There are so many good books about the NPP today, and one simply has to mention the writings of EP Sanders, James D.G. Dunn, and N.T. Wright. Recently, many in the Reformed tradition, including John Piper, have criticized the NPP, especially Tom Wright, so there is quite a dust-up about this at work today. A recent book that shows how resurrection theology is connected to the NPP is by Daniel Kirk.

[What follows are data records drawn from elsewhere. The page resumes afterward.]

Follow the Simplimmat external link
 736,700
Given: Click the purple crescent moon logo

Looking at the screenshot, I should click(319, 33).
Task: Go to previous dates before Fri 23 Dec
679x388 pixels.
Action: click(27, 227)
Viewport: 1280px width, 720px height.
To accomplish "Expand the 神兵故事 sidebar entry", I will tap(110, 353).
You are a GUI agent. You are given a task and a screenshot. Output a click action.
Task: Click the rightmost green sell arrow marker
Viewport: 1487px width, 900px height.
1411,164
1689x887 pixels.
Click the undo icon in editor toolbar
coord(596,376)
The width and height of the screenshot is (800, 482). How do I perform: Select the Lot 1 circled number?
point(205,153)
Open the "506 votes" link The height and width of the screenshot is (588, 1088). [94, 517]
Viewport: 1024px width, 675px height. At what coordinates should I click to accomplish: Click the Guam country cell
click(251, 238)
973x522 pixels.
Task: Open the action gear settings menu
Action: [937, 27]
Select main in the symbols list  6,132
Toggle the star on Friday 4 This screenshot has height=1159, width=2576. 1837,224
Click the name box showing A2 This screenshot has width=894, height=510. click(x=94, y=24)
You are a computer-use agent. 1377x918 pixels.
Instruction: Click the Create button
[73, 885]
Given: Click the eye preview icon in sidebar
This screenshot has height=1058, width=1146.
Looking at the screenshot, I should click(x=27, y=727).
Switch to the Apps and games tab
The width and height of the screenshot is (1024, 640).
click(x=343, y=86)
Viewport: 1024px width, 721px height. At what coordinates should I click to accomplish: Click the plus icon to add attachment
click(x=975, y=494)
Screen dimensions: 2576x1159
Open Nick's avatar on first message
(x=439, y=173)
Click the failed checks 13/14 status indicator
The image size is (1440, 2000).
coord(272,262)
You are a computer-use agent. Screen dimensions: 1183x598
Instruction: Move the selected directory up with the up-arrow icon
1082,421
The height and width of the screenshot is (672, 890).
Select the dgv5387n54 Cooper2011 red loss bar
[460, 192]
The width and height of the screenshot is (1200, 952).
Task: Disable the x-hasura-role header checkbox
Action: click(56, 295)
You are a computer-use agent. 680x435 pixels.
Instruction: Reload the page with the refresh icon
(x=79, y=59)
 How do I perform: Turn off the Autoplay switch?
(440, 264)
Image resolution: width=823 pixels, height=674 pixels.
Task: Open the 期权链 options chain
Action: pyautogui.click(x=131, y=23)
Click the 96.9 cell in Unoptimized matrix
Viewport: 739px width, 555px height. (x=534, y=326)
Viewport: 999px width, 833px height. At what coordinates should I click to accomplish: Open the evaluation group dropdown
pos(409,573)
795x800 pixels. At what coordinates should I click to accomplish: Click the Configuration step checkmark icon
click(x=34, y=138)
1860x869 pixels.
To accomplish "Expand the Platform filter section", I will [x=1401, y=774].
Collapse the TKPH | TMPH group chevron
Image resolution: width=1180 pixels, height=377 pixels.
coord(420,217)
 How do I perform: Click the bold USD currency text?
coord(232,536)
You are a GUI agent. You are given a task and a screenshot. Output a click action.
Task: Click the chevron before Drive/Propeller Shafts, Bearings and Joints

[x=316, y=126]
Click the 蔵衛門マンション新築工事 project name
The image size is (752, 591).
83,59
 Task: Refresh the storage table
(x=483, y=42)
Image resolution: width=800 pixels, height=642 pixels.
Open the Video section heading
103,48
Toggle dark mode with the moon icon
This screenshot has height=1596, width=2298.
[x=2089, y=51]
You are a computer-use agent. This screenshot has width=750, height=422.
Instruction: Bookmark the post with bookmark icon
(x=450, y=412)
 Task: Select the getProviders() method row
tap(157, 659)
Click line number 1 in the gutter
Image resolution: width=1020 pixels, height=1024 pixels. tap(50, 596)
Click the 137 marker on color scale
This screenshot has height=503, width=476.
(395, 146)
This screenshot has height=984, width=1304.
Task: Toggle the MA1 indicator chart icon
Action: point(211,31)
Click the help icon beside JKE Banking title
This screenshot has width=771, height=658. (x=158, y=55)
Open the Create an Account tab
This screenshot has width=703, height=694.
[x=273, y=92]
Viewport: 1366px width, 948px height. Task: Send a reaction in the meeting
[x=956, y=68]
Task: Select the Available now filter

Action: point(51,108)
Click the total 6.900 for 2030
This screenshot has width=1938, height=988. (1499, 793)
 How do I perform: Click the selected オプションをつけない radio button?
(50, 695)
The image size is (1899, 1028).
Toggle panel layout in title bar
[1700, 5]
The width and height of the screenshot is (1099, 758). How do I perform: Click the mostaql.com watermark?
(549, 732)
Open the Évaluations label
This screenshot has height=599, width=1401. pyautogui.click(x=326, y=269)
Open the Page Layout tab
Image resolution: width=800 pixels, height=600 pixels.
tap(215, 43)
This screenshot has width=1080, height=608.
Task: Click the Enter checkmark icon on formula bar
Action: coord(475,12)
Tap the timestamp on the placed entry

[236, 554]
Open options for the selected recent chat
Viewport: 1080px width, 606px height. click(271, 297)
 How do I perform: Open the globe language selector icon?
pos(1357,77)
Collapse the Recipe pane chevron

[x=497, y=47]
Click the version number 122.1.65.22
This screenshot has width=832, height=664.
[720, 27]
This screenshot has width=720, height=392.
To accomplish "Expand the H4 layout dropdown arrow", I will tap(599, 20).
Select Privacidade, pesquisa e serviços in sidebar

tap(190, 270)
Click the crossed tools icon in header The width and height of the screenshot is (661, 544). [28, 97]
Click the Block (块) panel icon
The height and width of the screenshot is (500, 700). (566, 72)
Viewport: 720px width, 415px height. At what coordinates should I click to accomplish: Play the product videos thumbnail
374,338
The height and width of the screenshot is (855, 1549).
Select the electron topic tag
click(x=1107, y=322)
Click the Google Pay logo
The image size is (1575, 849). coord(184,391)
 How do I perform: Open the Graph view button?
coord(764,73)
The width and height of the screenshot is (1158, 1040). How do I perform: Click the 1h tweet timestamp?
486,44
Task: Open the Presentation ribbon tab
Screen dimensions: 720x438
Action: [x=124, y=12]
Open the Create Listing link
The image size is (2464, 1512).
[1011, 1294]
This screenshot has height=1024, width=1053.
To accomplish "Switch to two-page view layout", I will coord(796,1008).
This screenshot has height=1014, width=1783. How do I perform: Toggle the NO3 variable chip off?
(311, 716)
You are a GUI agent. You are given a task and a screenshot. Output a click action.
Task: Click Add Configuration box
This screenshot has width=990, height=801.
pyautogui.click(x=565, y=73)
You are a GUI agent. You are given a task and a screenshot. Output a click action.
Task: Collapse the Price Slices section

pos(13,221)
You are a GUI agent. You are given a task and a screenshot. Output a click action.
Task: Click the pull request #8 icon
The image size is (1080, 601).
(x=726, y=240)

Daniel Kirk’s dissertation has been published and the thing is readable
and important. His concern is resurrection theology at work in the book
of Romans. His contention is that Easter really matters. Many of us
have observed from time to time that the gospel is reduced too often to
Good Friday. But the gospel Peter and Paul preached included the cross
and the resurrection. I think the problem for many, tragically, is what
to make of the resurrection. Indeed, everyone knows resurrection was
part of the earliest Christian preaching, but the question we ask today
seems to be: What are the implications of the resurrection? It’s got to
be more than a major element of our apologetics. This is why I’m happy
to commend your study of Daniel Kirk’s new book: Unlocking Romans:
Resurrection and the Justification of God .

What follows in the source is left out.